Aim
Repeat every line of text in the records below word for word, leaving out the pictures.

Available data
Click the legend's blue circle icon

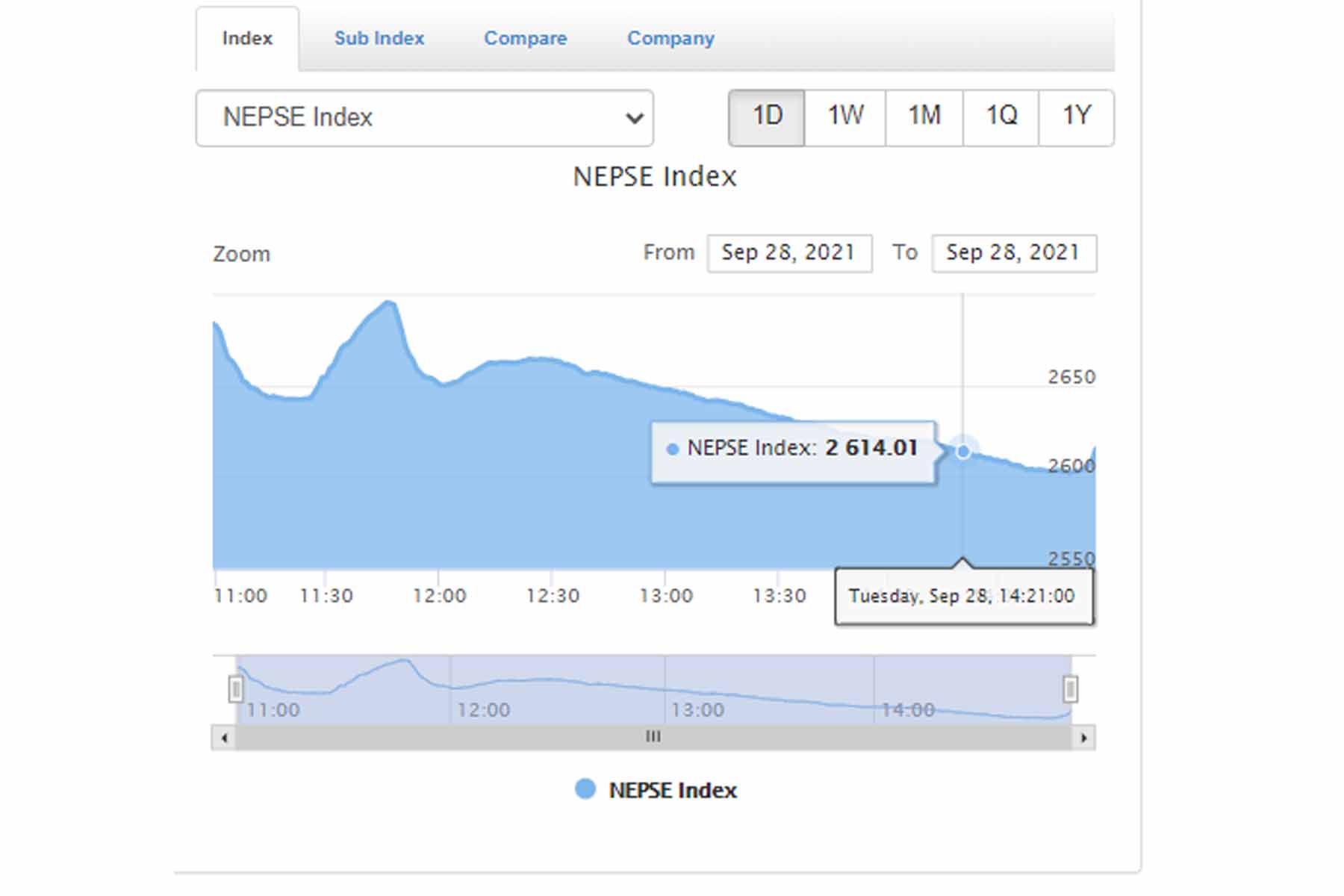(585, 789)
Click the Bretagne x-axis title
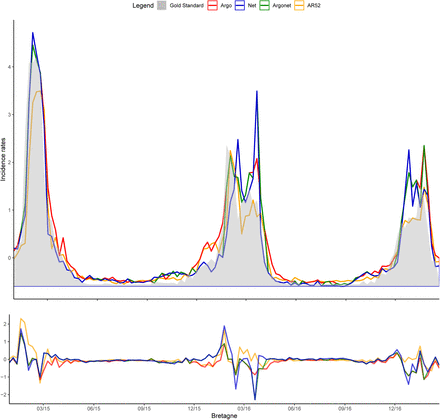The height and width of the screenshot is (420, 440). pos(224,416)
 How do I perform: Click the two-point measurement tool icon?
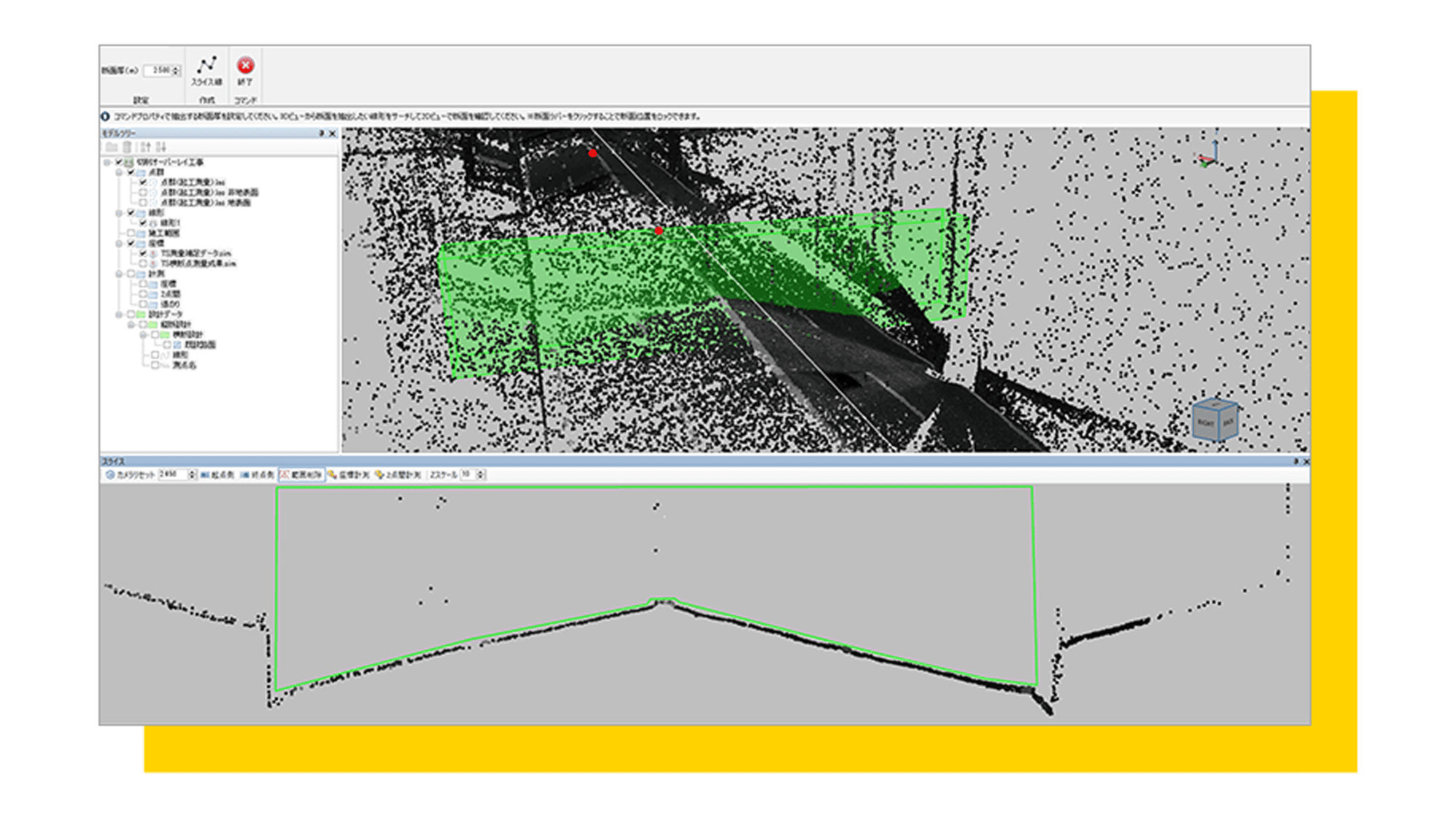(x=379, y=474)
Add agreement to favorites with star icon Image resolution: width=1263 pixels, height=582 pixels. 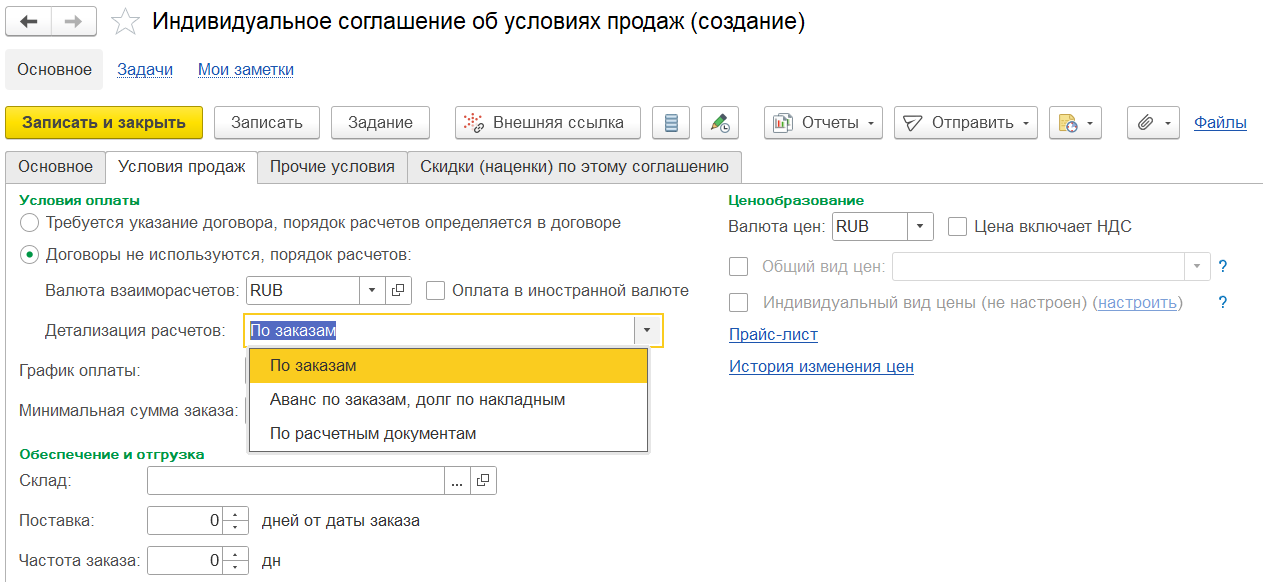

Task answer
Click the legend's blue circle icon

(585, 789)
Click the Bretagne x-axis title
The height and width of the screenshot is (420, 440). pos(224,416)
 How do I perform: Click the two-point measurement tool icon?
(x=379, y=474)
Add agreement to favorites with star icon Image resolution: width=1263 pixels, height=582 pixels. 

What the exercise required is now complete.